- **Directions for this task**: Turn every line of the entries below into a numbered list, omitting any blank lines.

Position data for words and items:

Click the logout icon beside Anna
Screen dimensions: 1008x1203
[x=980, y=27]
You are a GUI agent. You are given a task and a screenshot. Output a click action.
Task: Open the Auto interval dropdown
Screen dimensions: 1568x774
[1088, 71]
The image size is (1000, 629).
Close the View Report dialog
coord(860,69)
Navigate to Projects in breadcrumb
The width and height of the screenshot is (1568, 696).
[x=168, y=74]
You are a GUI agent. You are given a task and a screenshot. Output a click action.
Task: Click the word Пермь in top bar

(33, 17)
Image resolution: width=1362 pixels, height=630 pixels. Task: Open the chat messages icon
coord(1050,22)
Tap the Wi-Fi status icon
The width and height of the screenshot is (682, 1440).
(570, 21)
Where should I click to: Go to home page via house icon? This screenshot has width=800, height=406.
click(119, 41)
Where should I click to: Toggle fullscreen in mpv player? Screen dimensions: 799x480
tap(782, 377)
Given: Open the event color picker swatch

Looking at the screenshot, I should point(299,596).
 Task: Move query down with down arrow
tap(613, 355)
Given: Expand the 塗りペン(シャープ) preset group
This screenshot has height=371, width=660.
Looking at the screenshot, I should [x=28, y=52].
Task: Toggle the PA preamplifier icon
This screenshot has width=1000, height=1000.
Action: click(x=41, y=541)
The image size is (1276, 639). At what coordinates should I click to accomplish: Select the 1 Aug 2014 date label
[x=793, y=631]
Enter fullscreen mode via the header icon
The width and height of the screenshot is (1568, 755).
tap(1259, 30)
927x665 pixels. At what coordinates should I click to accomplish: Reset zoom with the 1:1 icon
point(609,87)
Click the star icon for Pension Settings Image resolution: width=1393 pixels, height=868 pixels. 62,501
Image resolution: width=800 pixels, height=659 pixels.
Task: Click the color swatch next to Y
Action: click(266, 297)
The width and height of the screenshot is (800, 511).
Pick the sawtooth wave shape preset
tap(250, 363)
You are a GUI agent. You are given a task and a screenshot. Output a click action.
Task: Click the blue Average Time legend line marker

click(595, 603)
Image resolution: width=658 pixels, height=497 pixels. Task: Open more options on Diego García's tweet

- **Final answer**:
1. Click the logout icon beside Anna
2. Screen dimensions: 1008x1203
3. [x=980, y=27]
4. You are a GUI agent. You are given a task and a screenshot. Output a click action.
5. Task: Open the Auto interval dropdown
6. Screen dimensions: 1568x774
7. [1088, 71]
8. The image size is (1000, 629).
9. Close the View Report dialog
10. coord(860,69)
11. Navigate to Projects in breadcrumb
12. The width and height of the screenshot is (1568, 696).
13. [x=168, y=74]
14. You are a GUI agent. You are given a task and a screenshot. Output a click action.
15. Task: Click the word Пермь in top bar
16. (33, 17)
17. Image resolution: width=1362 pixels, height=630 pixels. Task: Open the chat messages icon
18. coord(1050,22)
19. Tap the Wi-Fi status icon
20. The width and height of the screenshot is (682, 1440).
21. (570, 21)
22. Where should I click to: Go to home page via house icon? This screenshot has width=800, height=406.
23. click(119, 41)
24. Where should I click to: Toggle fullscreen in mpv player? Screen dimensions: 799x480
25. tap(782, 377)
26. Given: Open the event color picker swatch
27. Looking at the screenshot, I should point(299,596).
28.  Task: Move query down with down arrow
29. tap(613, 355)
30. Given: Expand the 塗りペン(シャープ) preset group
31. This screenshot has height=371, width=660.
32. Looking at the screenshot, I should [x=28, y=52].
33. Task: Toggle the PA preamplifier icon
34. This screenshot has width=1000, height=1000.
35. Action: click(x=41, y=541)
36. The image size is (1276, 639). At what coordinates should I click to accomplish: Select the 1 Aug 2014 date label
37. [x=793, y=631]
38. Enter fullscreen mode via the header icon
39. The width and height of the screenshot is (1568, 755).
40. tap(1259, 30)
41. 927x665 pixels. At what coordinates should I click to accomplish: Reset zoom with the 1:1 icon
42. point(609,87)
43. Click the star icon for Pension Settings Image resolution: width=1393 pixels, height=868 pixels. 62,501
44. Image resolution: width=800 pixels, height=659 pixels.
45. Task: Click the color swatch next to Y
46. Action: click(266, 297)
47. The width and height of the screenshot is (800, 511).
48. Pick the sawtooth wave shape preset
49. tap(250, 363)
50. You are a GUI agent. You are given a task and a screenshot. Output a click action.
51. Task: Click the blue Average Time legend line marker
52. click(595, 603)
53. Image resolution: width=658 pixels, height=497 pixels. Task: Open more options on Diego García's tweet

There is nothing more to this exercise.